Passage to read below:

Curious Species

“A genre-expanding account of knowledge and politics.” — Bathsheba Demuth, author of Floating Coast

“A provocative, sparklingly written hybrid work combining original historical scholarship with lively first-person narrative and natural historical observation.” — Anya Zilberstein, author of A Temperate Empire

Can corals build worlds? Do rattlesnakes enchant? What is a raccoon, and what might it know? Animals and the questions they raised thwarted human efforts to master nature during the so-called Enlightenment—a historical moment when rigid classification pervaded the study of natural history, people traded in people, and imperial avarice wrapped its tentacles around the globe.

Whitney Barlow Robles makes animals the unruly protagonists of eighteenth-century science through journeys to four spaces and ecological zones: the ocean, the underground, the curiosity cabinet, and the field. Her forays reveal a forgotten lineage of empirical inquiry—one that forced researchers to embrace uncertainty. This tumultuous era in the history of human-animal encounters still haunts modern biologists and ecologists as they struggle to fathom animals today.

In an eclectic fusion of history and nature writing, Robles alternates between careful historical investigations and probing personal narratives. The quest for animals takes her to adventures across the globe: an underwater brush with the coral that almost killed Captain Cook in Australia’s Great Barrier Reef, a face-off with imperiled rattlesnakes during a pandemic pregnancy, a bungling attempt at the lost art of fish flattening, and a handshake with the world’s rarest raccoon. These excavations of the past and present of distinct nonhuman creatures reveal the animal foundations of human knowledge. And they show why tackling our current environmental crisis first requires looking back in time.

End of Passage to read.
Extracted records below:

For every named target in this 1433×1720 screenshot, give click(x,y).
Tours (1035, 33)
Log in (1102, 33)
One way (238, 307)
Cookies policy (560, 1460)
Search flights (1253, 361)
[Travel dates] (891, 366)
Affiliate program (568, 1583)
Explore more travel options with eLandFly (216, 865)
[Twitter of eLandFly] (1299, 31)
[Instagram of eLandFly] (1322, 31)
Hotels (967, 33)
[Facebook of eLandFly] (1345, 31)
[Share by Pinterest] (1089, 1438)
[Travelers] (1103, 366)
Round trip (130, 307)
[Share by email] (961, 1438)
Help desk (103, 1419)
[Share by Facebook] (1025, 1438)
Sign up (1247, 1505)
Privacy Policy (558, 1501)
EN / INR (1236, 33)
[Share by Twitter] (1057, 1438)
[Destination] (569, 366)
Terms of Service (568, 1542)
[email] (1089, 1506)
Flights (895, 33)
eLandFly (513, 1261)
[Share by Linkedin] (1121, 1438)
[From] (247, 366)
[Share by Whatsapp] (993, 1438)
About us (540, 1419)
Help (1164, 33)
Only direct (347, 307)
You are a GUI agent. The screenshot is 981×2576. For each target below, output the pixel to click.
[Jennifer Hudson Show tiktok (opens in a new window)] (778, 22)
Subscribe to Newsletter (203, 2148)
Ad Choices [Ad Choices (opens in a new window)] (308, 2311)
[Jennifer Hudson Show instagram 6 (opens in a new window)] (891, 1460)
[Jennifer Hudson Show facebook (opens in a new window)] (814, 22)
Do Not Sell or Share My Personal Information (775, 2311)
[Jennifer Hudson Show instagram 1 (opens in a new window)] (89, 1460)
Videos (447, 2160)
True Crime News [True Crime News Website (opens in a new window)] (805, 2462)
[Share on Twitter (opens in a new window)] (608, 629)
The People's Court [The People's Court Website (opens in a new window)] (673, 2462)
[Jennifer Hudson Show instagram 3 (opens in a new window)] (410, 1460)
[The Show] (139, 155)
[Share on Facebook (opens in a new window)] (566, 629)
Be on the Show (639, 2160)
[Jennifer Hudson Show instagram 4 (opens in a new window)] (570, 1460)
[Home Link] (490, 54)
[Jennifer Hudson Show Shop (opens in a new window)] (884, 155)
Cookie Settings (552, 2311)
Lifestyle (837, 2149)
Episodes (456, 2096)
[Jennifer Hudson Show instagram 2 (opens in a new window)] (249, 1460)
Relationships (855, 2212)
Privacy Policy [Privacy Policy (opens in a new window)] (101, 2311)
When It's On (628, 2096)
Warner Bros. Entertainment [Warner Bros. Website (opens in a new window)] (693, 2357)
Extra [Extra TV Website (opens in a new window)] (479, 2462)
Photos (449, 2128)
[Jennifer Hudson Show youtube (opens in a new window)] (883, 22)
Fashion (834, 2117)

End of Extracted records.

→ Assignment: From the book description for Curious Species, pull out the stretch from "Curious Species" through "around the globe." word for word.

→ Your solution:
Curious Species

“A genre-expanding account of knowledge and politics.” — Bathsheba Demuth, author of Floating Coast

“A provocative, sparklingly written hybrid work combining original historical scholarship with lively first-person narrative and natural historical observation.” — Anya Zilberstein, author of A Temperate Empire

Can corals build worlds? Do rattlesnakes enchant? What is a raccoon, and what might it know? Animals and the questions they raised thwarted human efforts to master nature during the so-called Enlightenment—a historical moment when rigid classification pervaded the study of natural history, people traded in people, and imperial avarice wrapped its tentacles around the globe.